▸ TEXTE
--

C’était la fête de la musique à Genève. J’étais fatigué, sans aucune énergie, aucune envie d’aller un concert. A 20h, je reçois le message d’un pote, rempli d’enthousiasme et d’un peu de cette nostalgie bien connue des années 90. « Busta Flex est à Genève ce soir !». L’énergie est revenue d’un coup. J’ai enfilé ma veste et foncé au Parc des Bastions. J’allais avoir l’occasion de voir en concert un des artistes que j’estimais le plus dans le rap, et même si je ne le savais pas encore, l’occasion de l’interviewer. Busta Flex fait partie pour moi de ces artistes intemporels. J’ai l’impression que quoi qu’il fasse musicalement parlant, je cautionne. Dieu sait que je suis critique en rap, assez fermé même et très attaché à la formule beat-basse-sample : le boom-bap. Est-ce une nostalgie trop présente ou un critère artistique auquel j’attache vraiment de l’importance ? Probablement un peu des deux.
Ce qui est sûr, c’est que Busta est l’exception qui confirme la règle. A chaque nouveau projet, j’appuie impatiemment sur play et je ressors, c’est vrai, souvent un peu déçu mais toujours plein d’espoir, comme si je savais qu’il allait revenir nous surprendre à un moment ou à un autre. Si l’artiste aime les sonorités à la mode (un peu dirty il y a quelques années et plutôt trap maintenant), ses lyrics sont la plupart du temps à la hauteur. Sans prétentions puisqu’il n’a pas vraiment un rap engagé ou conscient, mais à la hauteur dans le genre égotrip.
Celui qui a été considéré un temps par les médias comme le freestyleur et le flow le plus puissant de la scène française n’a pas perdu de son panache. Malgré cette énergie évidente, il sort régulièrement des projets qui nous laissent sur notre faim, mais, au dernier moment, quand on finit par penser qu’il ne fera plus que de la musique dans la tendance actuelle, il nous pond un « C’est nous les reustas » qui cloue le bec à tout le monde, une performance technique fidèle à l’esprit originel qui m’est si cher. C’est aussi sans doute une manière de prouver qu’il reste à la hauteur malgré les apparences.

--

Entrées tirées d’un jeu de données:

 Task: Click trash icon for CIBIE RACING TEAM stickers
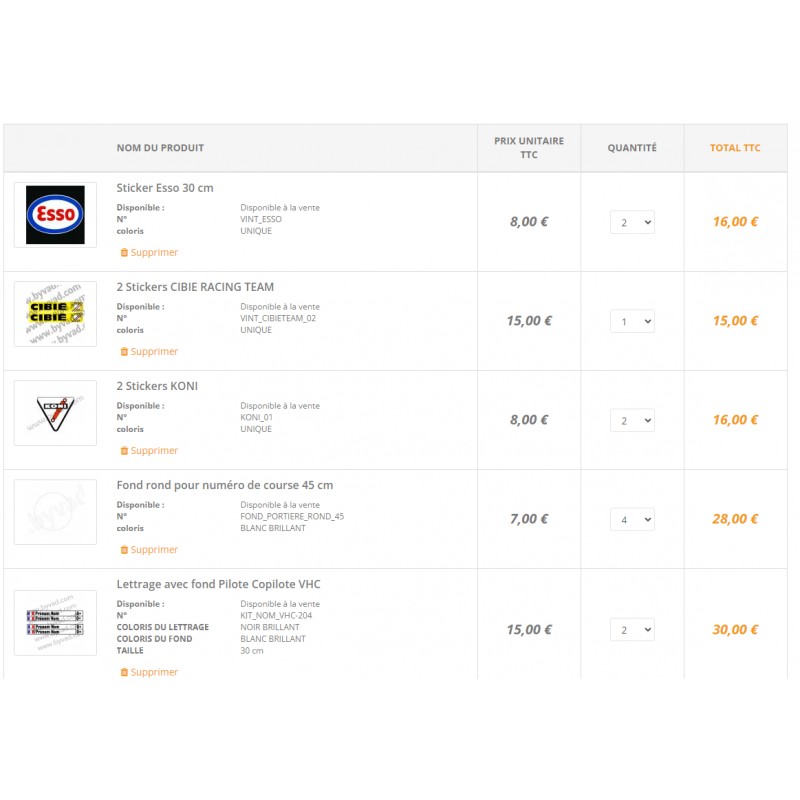pos(124,352)

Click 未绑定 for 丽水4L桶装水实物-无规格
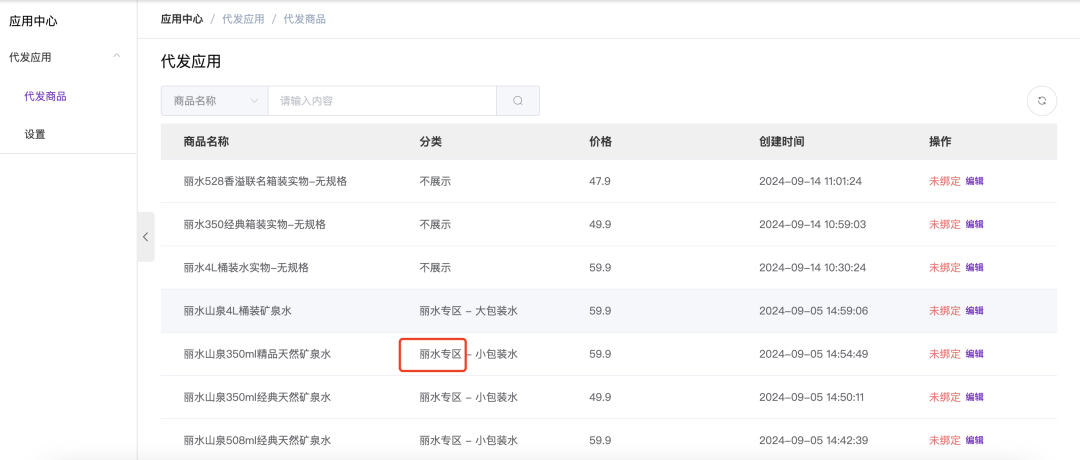click(x=944, y=267)
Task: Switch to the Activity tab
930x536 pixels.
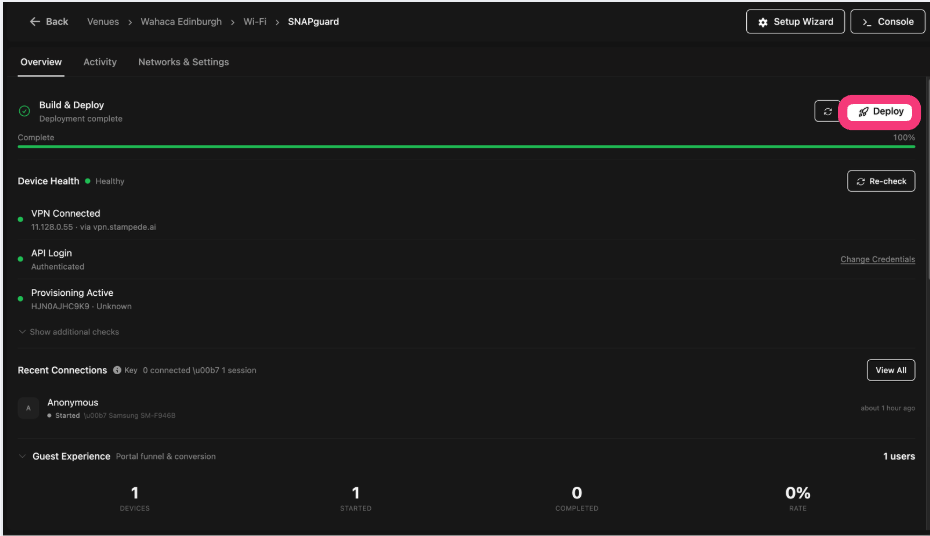Action: coord(100,62)
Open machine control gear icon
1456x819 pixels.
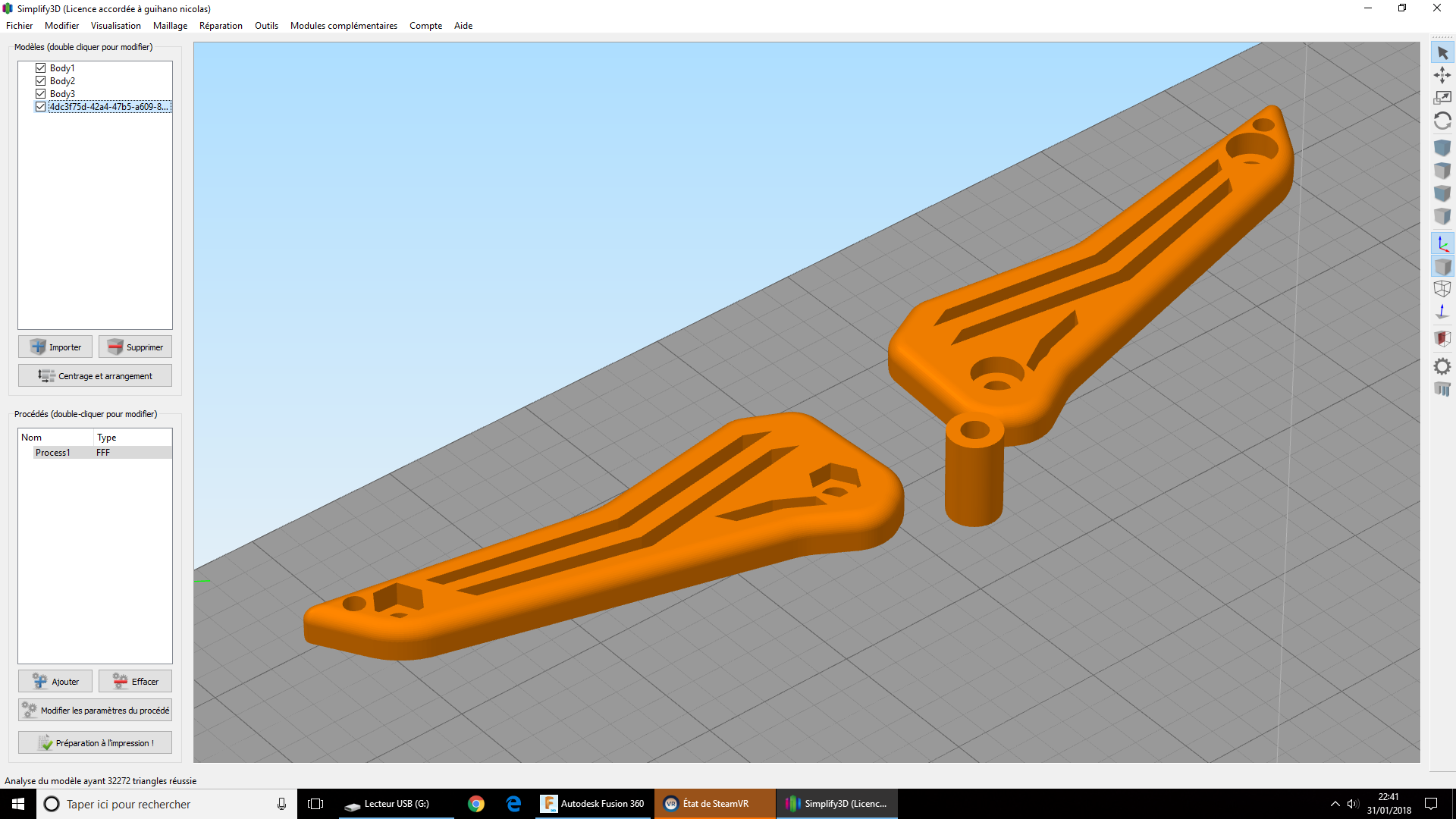[1442, 367]
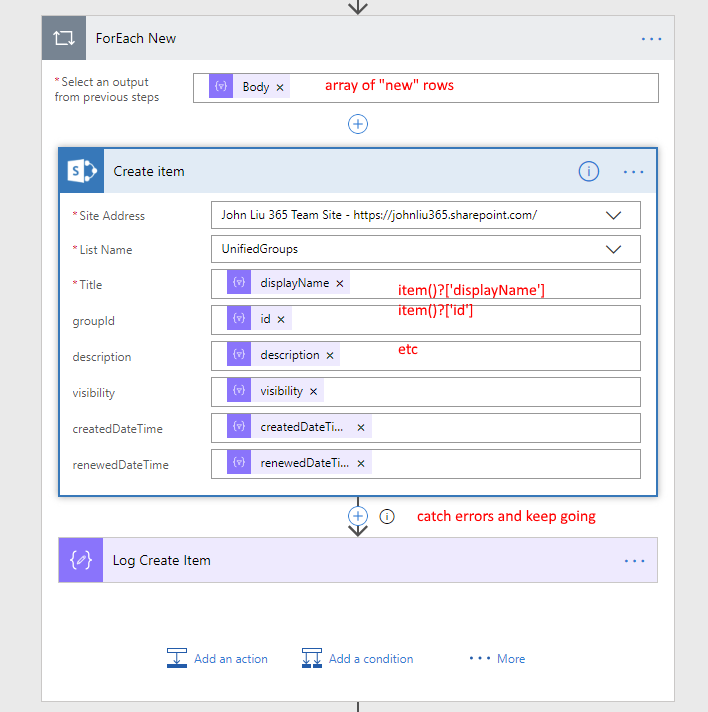Open the Create item ellipsis menu

[634, 172]
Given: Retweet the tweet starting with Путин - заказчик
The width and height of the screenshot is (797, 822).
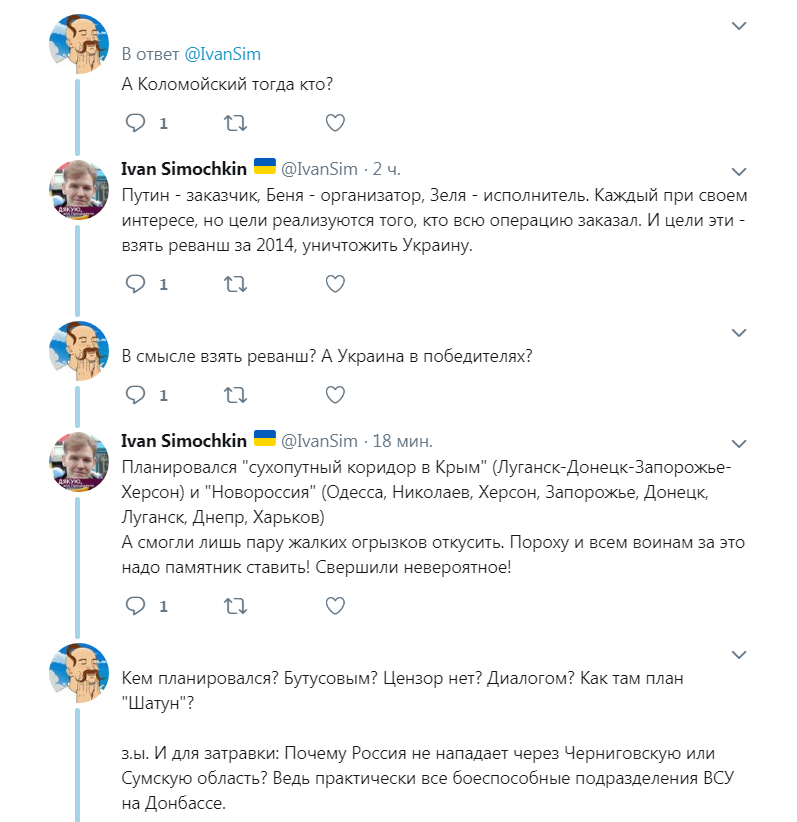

--

▸ CONSIGNE
Pour chaque affirmation ci-dessous, dites s’il vous plaît si elle concorde avec le texte sur Busta Flex, en répondant par oui ou non et en citant textuellement les mots du texte qui tranchent.
1. Le message reçu à 20h annonce que Busta Flex est à Genève le soir même.
2. Le texte présente le rap de Busta Flex comme engagé ou conscient.
3. Les médias ont un temps considéré Busta Flex comme le freestyleur le plus puissant de la scène française.
Ces entrées proviennent d’une autre source que le texte.

▸ RÉPONSE
1. Oui : « Busta Flex est à Genève ce soir ! »
2. Non : « il n’a pas vraiment un rap engagé ou conscient »
3. Oui : « considéré un temps par les médias comme le freestyleur et le flow le plus puissant de la scène française »